A German citizen discovered the largest stony meteorite ever found in the country. For the German Aerospace Center (DLR) this is a sensational find!
Blaubeuren is the name of the stony meteorite that a German discovered in his garden. With its dimensions of 28x25x20 cm for a weight of 30 kg, it is quite simply the most imposing meteorite of its kind found in Germany. The Blaubeuren thus easily exceeds the Benthullen meteorite (17.25 kg) discovered in 1930.
As the German Aerospace Center (DLR) explains in a press release dated July 15, 2020, man did not make this discovery recently but in 1989! At the time, the person concerned was digging a trench in order to install a cable there when his shovel hit a large rock.
The owner did not pay attention to it for years, a period during which the rock gradually deteriorated. But one day, he decides to get rid of it and puts it on his trailer before changing his mind. Finally, he will put the object in a dry place for better conservation.
In January 2020, 31 years later, the man (finally) had the idea of having his rock analyzed by the German Aerospace Center. The researchers thus cut a sample and were able to confirm that it was indeed a stony meteorite. One of the experts was also able to observe the presence of a matrix of chondrules (see below). These are small balls of the order of a millimeter that formed the planets by agglomeration 4.5 billion years ago!

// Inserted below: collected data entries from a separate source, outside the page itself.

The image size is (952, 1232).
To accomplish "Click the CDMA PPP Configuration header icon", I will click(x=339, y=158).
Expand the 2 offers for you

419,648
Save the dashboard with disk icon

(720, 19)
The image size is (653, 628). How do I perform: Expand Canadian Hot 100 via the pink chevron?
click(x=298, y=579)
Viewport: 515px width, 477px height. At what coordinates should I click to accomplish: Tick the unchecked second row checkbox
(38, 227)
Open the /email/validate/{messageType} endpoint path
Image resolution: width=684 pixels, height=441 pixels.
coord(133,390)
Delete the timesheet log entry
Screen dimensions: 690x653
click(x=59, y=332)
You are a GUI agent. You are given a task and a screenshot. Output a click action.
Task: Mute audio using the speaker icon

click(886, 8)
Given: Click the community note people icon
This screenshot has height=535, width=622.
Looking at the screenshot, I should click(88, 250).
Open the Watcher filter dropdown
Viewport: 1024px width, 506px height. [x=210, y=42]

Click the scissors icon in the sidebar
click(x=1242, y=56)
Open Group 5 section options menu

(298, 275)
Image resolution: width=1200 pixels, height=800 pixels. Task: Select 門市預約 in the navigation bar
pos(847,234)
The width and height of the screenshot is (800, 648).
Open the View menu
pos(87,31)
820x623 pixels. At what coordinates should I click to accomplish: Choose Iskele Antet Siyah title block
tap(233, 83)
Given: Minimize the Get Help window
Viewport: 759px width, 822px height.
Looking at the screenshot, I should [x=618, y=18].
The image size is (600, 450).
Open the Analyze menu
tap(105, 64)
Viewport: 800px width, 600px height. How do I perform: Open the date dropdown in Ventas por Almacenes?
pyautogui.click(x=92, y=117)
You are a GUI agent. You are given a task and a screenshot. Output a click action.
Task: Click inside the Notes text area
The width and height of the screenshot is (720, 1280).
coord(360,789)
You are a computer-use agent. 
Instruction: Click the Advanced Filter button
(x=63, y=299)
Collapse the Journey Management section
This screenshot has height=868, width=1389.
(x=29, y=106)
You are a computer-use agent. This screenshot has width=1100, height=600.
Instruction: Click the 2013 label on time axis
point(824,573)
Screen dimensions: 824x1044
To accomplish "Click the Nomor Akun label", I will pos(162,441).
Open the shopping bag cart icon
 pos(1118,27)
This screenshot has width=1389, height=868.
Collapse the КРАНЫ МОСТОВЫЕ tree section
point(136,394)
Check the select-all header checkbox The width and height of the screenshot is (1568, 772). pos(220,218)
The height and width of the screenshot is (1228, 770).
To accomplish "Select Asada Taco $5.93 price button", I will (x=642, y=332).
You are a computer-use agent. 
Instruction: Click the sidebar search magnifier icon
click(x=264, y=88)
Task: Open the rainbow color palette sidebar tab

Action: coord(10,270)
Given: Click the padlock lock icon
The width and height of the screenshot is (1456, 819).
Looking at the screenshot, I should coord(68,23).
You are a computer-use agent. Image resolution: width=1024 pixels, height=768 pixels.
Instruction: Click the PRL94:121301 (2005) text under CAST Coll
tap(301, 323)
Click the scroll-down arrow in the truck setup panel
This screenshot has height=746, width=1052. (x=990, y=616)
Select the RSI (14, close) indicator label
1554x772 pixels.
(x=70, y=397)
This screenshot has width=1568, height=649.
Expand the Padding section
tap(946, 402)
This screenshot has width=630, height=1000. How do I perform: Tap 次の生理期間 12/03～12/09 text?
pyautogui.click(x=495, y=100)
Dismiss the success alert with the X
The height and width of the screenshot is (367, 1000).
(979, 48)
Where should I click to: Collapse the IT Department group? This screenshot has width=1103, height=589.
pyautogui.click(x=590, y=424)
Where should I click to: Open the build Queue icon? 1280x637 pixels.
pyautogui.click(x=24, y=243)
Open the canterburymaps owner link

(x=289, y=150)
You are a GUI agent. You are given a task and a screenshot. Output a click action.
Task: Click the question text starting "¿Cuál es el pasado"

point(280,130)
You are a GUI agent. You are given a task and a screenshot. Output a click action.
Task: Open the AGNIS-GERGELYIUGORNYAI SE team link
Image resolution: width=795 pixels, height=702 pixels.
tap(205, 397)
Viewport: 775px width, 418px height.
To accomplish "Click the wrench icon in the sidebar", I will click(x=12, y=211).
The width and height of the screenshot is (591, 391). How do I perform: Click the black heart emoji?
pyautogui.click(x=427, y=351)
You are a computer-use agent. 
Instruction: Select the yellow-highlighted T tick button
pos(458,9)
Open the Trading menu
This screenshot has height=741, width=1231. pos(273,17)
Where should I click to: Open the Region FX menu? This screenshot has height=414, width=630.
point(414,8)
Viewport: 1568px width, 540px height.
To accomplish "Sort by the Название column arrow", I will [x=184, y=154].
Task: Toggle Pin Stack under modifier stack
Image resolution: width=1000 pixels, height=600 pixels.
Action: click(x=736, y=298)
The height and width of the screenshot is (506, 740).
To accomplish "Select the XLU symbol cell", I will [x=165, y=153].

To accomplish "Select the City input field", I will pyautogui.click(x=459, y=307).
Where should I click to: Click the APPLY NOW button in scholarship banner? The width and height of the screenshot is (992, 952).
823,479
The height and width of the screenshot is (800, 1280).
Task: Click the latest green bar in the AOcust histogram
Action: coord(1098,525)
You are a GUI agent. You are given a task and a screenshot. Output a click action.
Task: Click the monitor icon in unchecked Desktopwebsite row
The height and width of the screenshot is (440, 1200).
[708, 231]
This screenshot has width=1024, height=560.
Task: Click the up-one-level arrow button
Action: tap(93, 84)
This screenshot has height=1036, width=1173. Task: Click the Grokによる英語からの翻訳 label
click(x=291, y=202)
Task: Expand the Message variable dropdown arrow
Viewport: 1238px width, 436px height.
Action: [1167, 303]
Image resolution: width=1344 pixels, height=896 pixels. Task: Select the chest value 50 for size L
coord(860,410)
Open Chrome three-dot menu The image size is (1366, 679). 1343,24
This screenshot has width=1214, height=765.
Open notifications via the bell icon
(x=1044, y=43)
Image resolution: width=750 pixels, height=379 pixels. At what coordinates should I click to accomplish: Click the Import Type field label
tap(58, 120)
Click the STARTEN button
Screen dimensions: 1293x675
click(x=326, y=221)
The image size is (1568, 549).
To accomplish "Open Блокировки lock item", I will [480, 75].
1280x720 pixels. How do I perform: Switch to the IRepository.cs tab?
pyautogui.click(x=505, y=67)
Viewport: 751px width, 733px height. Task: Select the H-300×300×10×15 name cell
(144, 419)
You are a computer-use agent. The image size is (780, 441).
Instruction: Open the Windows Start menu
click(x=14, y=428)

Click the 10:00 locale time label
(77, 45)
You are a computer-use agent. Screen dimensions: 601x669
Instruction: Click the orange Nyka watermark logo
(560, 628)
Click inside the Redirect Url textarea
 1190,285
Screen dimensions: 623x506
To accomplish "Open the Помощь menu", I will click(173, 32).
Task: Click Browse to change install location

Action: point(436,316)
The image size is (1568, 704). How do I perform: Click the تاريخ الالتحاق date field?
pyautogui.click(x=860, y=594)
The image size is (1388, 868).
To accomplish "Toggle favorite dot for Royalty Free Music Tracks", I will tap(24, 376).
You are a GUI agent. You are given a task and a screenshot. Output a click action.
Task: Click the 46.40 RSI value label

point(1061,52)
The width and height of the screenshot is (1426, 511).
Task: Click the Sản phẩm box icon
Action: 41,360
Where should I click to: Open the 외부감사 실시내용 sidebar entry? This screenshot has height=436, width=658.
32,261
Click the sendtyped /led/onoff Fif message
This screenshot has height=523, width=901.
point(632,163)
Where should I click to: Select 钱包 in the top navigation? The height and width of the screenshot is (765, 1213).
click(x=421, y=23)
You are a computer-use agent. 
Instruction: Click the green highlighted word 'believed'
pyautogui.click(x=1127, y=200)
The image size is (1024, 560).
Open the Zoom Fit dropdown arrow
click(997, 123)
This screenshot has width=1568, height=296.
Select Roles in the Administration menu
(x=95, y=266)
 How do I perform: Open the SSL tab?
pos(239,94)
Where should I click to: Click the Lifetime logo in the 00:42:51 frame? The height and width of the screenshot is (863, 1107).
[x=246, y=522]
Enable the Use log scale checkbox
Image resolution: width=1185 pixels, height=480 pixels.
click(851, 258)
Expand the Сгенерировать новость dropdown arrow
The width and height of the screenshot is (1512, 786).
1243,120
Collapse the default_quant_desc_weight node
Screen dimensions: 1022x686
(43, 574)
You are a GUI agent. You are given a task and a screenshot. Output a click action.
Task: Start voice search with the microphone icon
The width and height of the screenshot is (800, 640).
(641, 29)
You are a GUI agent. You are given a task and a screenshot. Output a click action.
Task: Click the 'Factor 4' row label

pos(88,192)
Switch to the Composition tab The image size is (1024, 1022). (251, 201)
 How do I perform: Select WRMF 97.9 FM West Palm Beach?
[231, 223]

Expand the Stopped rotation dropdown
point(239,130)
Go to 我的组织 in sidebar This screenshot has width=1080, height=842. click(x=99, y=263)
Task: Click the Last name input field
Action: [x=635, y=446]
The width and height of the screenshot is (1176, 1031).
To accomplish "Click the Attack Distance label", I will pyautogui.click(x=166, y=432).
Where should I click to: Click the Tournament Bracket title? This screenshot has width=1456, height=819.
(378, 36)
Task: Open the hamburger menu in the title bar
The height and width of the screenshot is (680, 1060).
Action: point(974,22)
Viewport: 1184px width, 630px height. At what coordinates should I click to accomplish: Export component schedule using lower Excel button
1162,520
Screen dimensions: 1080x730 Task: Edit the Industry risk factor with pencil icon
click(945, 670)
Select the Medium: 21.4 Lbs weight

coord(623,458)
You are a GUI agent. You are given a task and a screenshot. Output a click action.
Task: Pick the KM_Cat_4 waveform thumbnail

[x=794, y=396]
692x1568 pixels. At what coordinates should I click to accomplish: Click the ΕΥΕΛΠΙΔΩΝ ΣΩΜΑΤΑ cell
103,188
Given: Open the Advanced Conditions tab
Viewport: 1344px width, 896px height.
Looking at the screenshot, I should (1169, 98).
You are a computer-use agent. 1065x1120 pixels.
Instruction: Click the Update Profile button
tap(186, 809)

While analyzes are currently continuing, researchers believe that the meteorite arrived on Earth several centuries ago . In addition, the owner wants his find to be on permanent display in a museum.
During the summer of 2019, we were discussing the case an Australian who had kept a 17 kg rock for 5 years thinking it was a gold nugget. Unable to open the rock, the man brought it to a museum in Melbourne. Thus, the experts determined that it was a meteorite of great rarity.
Sometimes discovering a meteorite can be worth a significant financial reward. In November 2019, the Maine Mineral and Gem Museum (United States) offered $25,000 to anyone who found a fragment weighing more than one kg of a meteorite that crossed the sky of the city of Saint-Louis and its region. While many people are still looking for possible fragments today, everyone could come back empty-handed. Indeed, there is a good chance that the object has completely burned or that it has been fragmented into a multitude of tiny pieces over a large surface.